> **ASSIGNED TASK**: In the entries that follow, the first line to write out is the one containing "Landsail Qirin 990 (453, 491)", and the last is the one containing "Anvelope 235/55R17 (277, 648)". Reproduce that stretch exactly, with nothing before or after it.

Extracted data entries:
⁂
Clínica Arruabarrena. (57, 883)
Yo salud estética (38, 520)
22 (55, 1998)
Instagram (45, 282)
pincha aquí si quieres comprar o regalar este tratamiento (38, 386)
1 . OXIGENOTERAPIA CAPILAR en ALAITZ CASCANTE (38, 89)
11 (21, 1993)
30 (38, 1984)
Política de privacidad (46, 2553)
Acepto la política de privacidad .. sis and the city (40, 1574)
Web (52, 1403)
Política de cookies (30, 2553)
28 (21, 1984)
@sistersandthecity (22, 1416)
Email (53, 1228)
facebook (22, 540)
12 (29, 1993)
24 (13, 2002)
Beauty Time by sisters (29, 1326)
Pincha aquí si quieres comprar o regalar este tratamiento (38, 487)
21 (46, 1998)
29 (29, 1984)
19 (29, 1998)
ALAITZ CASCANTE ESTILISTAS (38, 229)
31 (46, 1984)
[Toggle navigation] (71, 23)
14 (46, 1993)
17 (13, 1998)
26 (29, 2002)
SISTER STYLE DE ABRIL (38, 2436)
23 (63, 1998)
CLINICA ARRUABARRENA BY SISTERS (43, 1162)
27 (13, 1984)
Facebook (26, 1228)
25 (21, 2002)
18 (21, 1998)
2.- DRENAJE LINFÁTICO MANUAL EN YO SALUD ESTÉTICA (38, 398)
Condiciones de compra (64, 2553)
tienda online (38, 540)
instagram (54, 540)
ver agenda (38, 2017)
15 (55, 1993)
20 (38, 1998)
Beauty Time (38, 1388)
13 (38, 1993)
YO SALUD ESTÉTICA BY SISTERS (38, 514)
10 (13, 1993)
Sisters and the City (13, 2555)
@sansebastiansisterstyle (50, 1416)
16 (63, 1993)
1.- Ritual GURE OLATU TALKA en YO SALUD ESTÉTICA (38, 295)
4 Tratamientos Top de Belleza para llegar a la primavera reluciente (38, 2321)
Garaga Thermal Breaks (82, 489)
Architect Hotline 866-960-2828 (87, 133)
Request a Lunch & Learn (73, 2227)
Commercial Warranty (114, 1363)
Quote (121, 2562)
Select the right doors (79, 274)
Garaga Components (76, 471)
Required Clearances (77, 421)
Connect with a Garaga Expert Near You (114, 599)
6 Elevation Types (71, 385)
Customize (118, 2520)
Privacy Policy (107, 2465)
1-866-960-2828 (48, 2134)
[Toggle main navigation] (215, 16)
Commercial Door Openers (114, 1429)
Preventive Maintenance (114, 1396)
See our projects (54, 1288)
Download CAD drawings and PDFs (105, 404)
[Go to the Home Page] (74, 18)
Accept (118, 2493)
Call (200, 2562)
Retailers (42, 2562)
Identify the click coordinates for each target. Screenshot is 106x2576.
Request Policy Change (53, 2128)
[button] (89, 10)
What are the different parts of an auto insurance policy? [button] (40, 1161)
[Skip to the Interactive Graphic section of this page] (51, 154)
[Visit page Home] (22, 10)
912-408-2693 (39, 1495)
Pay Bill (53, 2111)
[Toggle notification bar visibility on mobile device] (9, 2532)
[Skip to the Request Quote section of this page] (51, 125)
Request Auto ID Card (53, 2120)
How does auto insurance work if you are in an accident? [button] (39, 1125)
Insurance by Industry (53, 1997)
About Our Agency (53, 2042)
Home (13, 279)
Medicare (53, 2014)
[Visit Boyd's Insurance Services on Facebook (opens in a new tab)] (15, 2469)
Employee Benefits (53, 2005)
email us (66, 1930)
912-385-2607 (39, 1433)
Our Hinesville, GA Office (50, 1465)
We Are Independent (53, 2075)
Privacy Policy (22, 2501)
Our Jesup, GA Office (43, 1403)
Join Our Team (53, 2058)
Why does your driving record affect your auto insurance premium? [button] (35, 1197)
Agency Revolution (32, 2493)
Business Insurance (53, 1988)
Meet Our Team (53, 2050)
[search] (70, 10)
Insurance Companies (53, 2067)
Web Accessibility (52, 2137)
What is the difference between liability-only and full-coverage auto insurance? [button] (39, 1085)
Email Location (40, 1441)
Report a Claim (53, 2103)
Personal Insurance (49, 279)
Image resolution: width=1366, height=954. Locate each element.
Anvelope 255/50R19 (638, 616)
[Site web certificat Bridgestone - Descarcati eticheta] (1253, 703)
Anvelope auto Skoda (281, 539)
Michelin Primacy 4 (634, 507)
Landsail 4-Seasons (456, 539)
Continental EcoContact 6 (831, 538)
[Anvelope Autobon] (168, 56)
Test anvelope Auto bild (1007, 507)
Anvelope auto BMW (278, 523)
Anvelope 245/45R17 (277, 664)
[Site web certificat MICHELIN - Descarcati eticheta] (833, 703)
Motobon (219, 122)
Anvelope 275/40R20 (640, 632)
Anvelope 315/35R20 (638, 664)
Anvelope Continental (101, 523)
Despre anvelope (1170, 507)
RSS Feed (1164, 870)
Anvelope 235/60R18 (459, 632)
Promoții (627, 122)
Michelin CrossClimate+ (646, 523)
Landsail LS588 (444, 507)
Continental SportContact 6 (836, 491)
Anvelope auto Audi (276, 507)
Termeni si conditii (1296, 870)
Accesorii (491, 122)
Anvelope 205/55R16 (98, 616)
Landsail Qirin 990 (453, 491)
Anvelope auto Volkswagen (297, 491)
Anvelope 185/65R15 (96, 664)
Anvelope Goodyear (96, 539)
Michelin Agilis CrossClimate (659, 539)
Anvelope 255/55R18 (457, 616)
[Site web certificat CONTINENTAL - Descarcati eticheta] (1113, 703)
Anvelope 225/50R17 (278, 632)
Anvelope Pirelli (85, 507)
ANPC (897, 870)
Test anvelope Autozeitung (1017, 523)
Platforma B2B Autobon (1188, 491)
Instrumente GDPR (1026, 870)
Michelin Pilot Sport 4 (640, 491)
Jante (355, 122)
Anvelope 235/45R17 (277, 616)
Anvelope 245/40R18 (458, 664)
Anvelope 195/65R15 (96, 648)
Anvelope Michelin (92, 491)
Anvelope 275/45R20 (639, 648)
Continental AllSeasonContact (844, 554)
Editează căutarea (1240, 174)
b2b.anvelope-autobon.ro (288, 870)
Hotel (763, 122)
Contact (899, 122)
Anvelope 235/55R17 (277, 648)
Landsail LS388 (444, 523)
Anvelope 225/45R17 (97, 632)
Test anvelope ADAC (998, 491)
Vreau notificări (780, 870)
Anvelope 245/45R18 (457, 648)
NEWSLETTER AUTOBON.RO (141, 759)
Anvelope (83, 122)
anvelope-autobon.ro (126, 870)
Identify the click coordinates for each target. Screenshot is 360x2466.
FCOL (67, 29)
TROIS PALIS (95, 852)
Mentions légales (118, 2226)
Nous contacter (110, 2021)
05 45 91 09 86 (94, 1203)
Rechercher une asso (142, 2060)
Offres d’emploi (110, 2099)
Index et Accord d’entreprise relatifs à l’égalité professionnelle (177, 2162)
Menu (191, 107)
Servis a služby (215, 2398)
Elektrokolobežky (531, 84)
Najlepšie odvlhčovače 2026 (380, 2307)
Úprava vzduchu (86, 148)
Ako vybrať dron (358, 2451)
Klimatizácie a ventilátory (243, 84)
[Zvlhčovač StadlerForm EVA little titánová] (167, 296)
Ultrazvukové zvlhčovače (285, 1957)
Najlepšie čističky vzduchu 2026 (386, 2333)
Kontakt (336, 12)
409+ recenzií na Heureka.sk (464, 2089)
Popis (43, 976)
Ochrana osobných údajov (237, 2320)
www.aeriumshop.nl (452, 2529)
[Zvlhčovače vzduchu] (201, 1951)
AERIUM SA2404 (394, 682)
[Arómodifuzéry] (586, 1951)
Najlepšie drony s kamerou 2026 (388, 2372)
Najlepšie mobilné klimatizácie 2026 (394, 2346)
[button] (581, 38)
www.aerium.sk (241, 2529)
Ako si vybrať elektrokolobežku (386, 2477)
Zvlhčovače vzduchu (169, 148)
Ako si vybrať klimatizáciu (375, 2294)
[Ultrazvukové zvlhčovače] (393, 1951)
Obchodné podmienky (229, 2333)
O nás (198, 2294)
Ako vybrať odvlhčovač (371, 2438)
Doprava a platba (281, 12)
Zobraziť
⁂
> **ANSWER TO THIS PROBLEM**:
Landsail Qirin 990 (453, 491)
Anvelope auto Volkswagen (297, 491)
Anvelope 185/65R15 (96, 664)
Anvelope Goodyear (96, 539)
Michelin Agilis CrossClimate (659, 539)
Anvelope 255/55R18 (457, 616)
[Site web certificat CONTINENTAL - Descarcati eticheta] (1113, 703)
Anvelope 225/50R17 (278, 632)
Anvelope Pirelli (85, 507)
ANPC (897, 870)
Test anvelope Autozeitung (1017, 523)
Platforma B2B Autobon (1188, 491)
Instrumente GDPR (1026, 870)
Michelin Pilot Sport 4 (640, 491)
Jante (355, 122)
Anvelope 235/45R17 (277, 616)
Anvelope 245/40R18 (458, 664)
Anvelope 195/65R15 (96, 648)
Anvelope Michelin (92, 491)
Anvelope 275/45R20 (639, 648)
Continental AllSeasonContact (844, 554)
Editează căutarea (1240, 174)
b2b.anvelope-autobon.ro (288, 870)
Hotel (763, 122)
Contact (899, 122)
Anvelope 235/55R17 (277, 648)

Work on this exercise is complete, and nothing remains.